Just this morning on my drive into work I finished "The Men Who United the
States: America's Explorers, Inventors, Eccentrics and Mavericks, and the
Creation of One Nation, Indivisible". Before that was "Pacific: Silicon Chips
and Surfboards, Coral Reefs and Atom Bombs, Brutal Dictators, Fading Empires,
and the Coming Collision of the World's Superpowers".

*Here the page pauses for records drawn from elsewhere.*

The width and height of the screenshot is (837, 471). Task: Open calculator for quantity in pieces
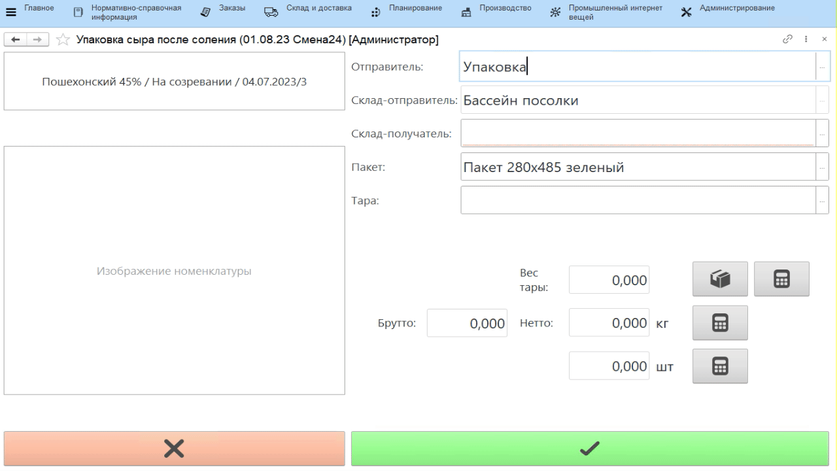click(720, 366)
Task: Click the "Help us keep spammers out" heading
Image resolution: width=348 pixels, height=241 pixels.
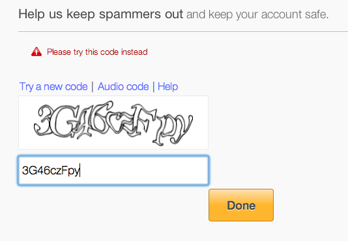Action: click(x=101, y=14)
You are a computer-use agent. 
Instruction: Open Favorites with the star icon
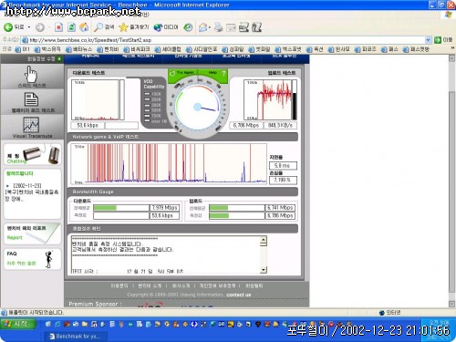coord(123,27)
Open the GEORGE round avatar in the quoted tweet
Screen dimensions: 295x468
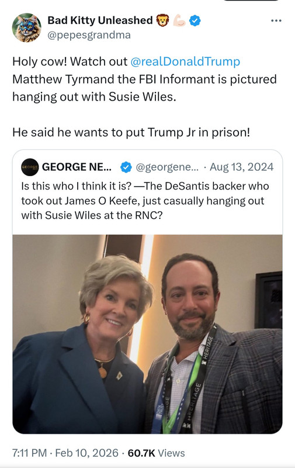tap(30, 167)
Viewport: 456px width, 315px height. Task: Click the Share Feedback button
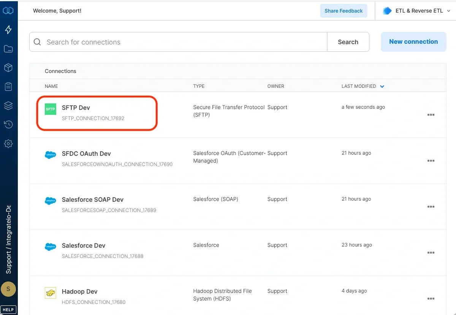[x=343, y=11]
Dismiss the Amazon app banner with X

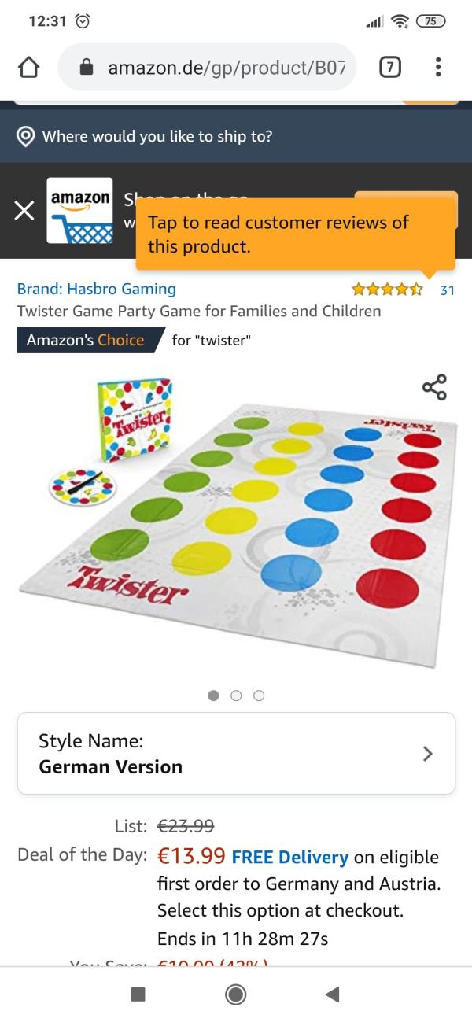[24, 210]
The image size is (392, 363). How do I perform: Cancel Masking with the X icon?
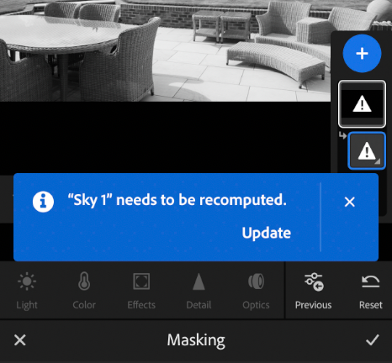(x=20, y=340)
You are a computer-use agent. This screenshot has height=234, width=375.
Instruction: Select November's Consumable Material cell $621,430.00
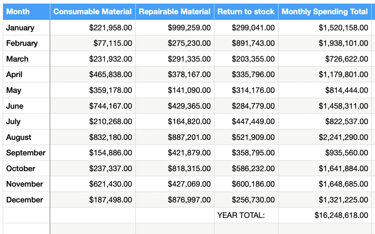click(111, 184)
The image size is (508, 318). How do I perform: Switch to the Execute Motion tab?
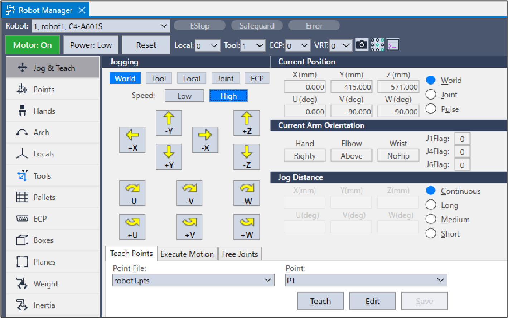tap(187, 254)
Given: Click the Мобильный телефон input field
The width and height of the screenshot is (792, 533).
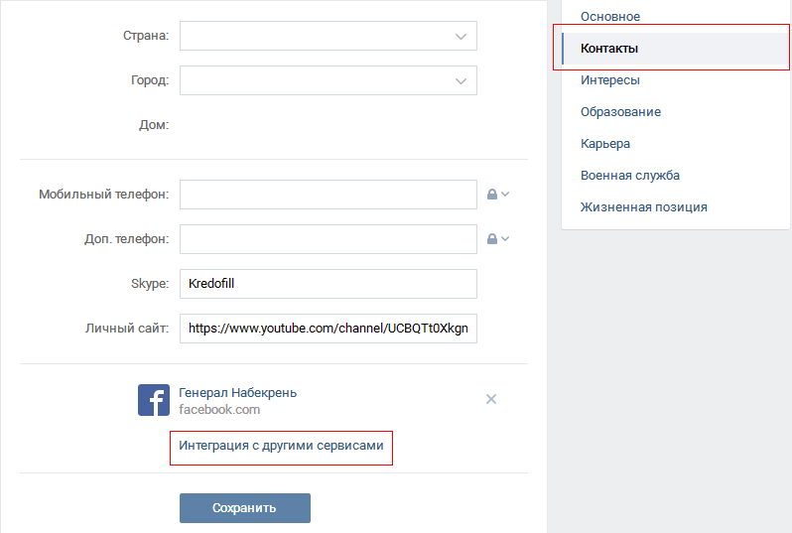Looking at the screenshot, I should pyautogui.click(x=329, y=195).
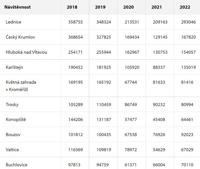The image size is (200, 169).
Task: Select the Trosky row label
Action: pyautogui.click(x=12, y=104)
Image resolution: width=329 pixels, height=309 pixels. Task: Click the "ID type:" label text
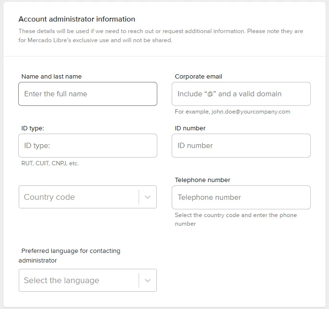tap(33, 128)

Previous books of his include "The Map That Changed the World" about the first
geologic map of Britain", "The Meaning of Everything" about the creation of
the Oxford English Dictionary, and "Krakatoa: The Day the World Exploded".
Good listens, all.

------
mdip
I only listen to fiction audiobooks, preferring text for non-fiction since I
read that sort of book differently.

Might not fit with what you're asking for but I have to recommend the original
five books in "The Hitchhiker's Guide to the Galaxy" trilogy, specifically the
ones read by the author, Douglas Adams. It's one of the best _narrated_ (and
of course, written) books I've listened to. Because the author is a _very_
proficient narrator, the books in audio form add some elements that get missed
by your inner voice when reading it directly.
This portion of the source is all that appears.